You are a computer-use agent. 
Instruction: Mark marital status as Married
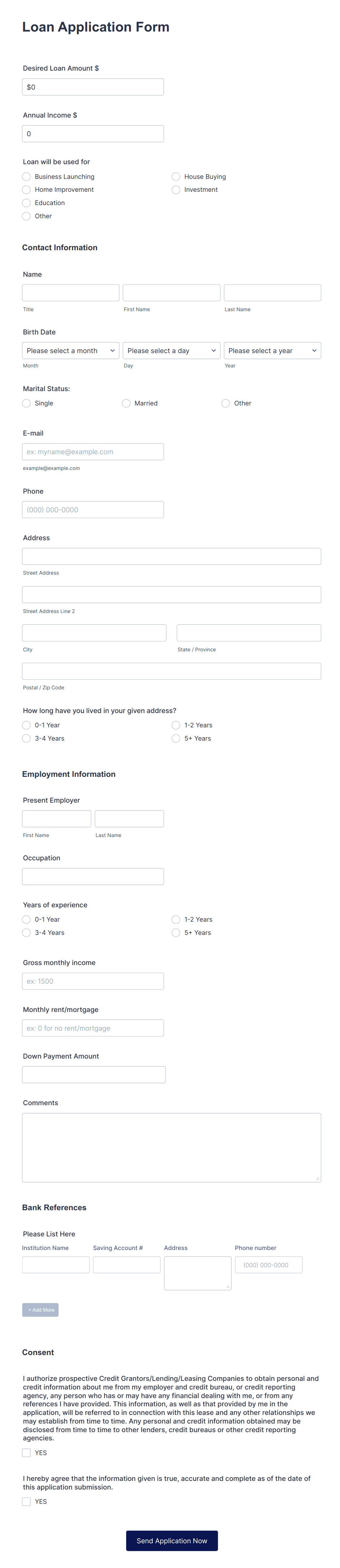tap(126, 403)
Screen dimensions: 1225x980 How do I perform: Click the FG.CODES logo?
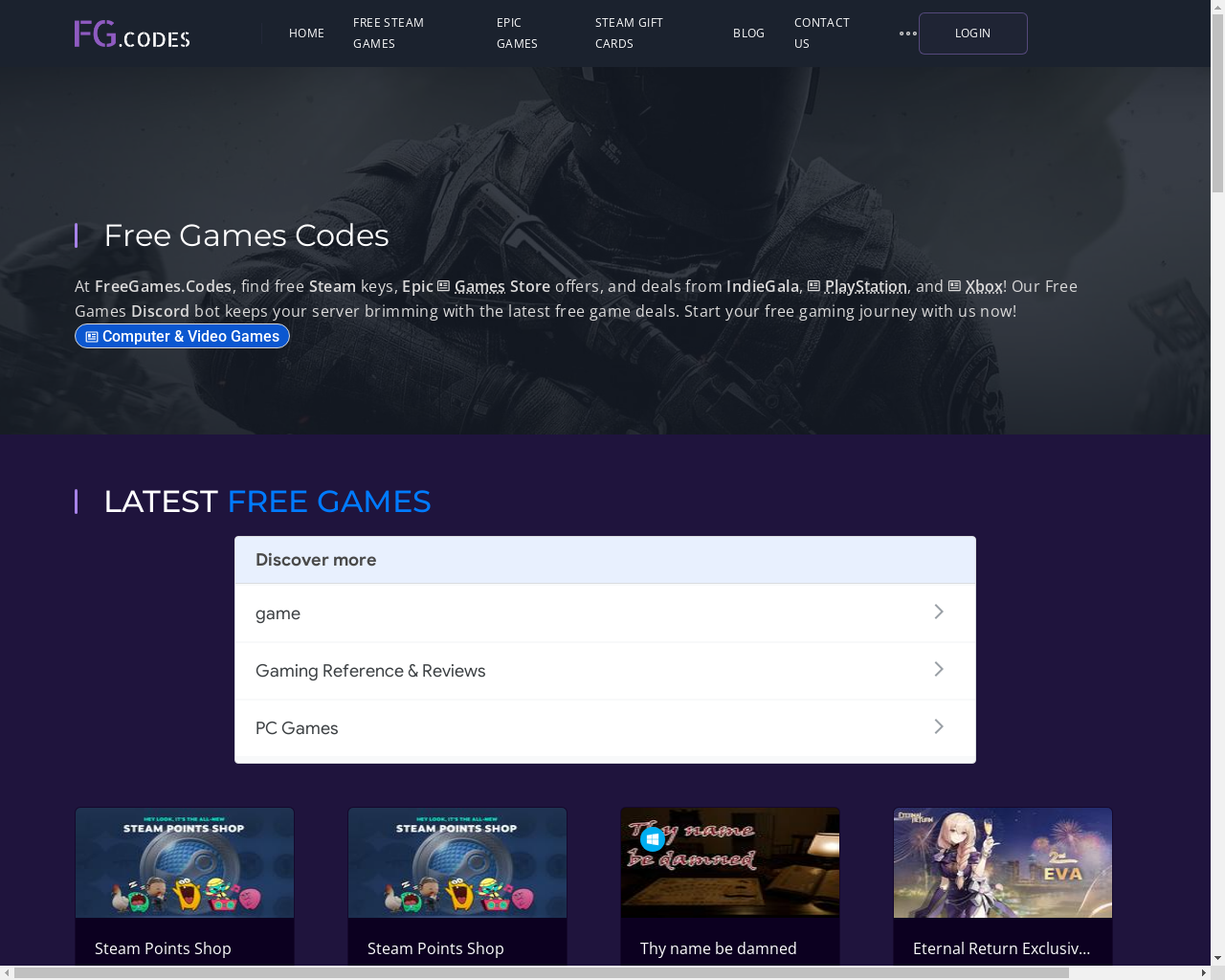point(132,33)
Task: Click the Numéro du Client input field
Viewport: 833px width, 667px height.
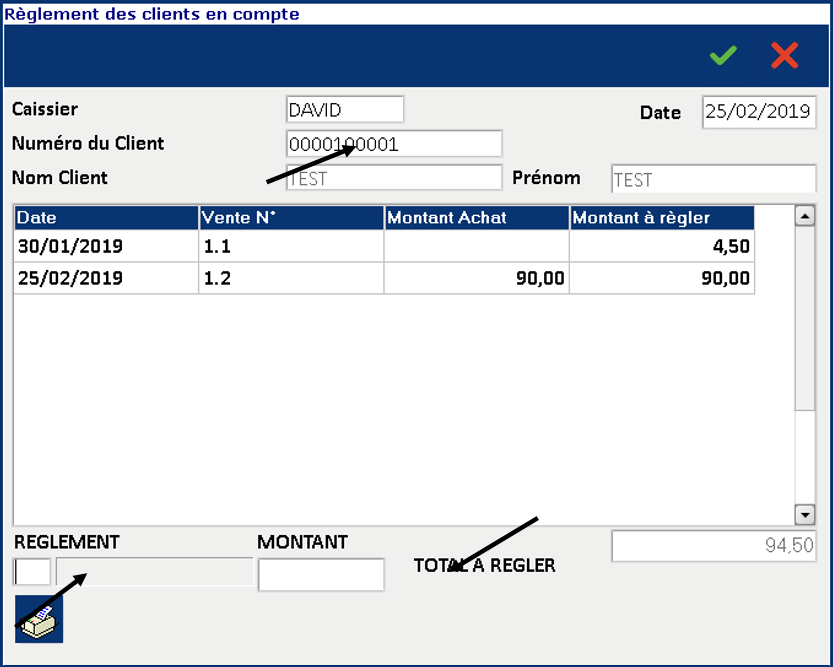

» WHAT YOU HAVE TO DO: Nothing but the pictures may be dropped; output the records above exactly.

» TASK RESPONSE:
You are a computer-use agent. 
Instruction: Mark marital status as Married
tap(126, 403)
Screen dimensions: 1225x980 How do I perform: Click the FG.CODES logo?
point(132,33)
Task: Click the Numéro du Client input field
Viewport: 833px width, 667px height.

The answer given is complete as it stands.